SET TASK ::
Copy the rows from the first row through the row containing "Action: [176, 351]", inclusive, swapping "screenshot" for "screen capture" and leaving everything else unchanged.

Collected data ::
--- Begin ---

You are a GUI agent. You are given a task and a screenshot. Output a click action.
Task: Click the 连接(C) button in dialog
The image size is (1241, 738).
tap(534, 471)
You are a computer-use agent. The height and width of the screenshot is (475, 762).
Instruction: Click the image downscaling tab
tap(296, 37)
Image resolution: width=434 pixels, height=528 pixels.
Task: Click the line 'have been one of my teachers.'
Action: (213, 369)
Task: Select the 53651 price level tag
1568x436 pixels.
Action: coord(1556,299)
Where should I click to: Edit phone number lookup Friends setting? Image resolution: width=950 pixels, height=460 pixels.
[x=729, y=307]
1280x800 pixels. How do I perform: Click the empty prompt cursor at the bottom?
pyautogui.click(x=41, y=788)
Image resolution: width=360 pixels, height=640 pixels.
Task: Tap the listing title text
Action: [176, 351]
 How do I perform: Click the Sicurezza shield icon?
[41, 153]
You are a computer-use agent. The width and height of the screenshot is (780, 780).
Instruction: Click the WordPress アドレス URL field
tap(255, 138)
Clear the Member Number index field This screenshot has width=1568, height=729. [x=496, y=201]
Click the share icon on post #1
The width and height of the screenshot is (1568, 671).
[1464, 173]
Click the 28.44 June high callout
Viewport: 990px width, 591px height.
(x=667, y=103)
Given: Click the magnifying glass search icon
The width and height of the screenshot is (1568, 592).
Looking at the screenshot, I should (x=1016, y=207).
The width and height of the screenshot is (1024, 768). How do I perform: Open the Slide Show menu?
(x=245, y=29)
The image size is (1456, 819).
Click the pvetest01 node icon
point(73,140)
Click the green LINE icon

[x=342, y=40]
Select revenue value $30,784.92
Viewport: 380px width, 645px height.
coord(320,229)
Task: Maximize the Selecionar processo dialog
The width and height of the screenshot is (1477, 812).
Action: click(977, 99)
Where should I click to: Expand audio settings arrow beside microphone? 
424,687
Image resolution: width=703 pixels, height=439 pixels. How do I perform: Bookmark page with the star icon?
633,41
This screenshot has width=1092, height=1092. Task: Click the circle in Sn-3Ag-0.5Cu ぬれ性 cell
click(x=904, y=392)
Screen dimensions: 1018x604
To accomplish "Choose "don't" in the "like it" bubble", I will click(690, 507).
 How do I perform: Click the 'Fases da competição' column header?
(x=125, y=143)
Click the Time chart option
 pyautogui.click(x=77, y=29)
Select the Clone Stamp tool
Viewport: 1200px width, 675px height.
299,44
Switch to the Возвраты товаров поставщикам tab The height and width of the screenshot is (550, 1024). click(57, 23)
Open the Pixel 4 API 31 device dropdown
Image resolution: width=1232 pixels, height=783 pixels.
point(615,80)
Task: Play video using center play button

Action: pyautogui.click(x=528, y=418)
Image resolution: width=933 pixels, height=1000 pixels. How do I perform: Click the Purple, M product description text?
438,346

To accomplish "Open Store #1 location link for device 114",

--- End ---

EXPECTED ANSWER ::
You are a GUI agent. You are given a task and a screen capture. Output a click action.
Task: Click the 连接(C) button in dialog
The image size is (1241, 738).
tap(534, 471)
You are a computer-use agent. The height and width of the screen capture is (475, 762).
Instruction: Click the image downscaling tab
tap(296, 37)
Image resolution: width=434 pixels, height=528 pixels.
Task: Click the line 'have been one of my teachers.'
Action: (213, 369)
Task: Select the 53651 price level tag
1568x436 pixels.
Action: coord(1556,299)
Where should I click to: Edit phone number lookup Friends setting? Image resolution: width=950 pixels, height=460 pixels.
[x=729, y=307]
1280x800 pixels. How do I perform: Click the empty prompt cursor at the bottom?
pyautogui.click(x=41, y=788)
Image resolution: width=360 pixels, height=640 pixels.
Task: Tap the listing title text
Action: [176, 351]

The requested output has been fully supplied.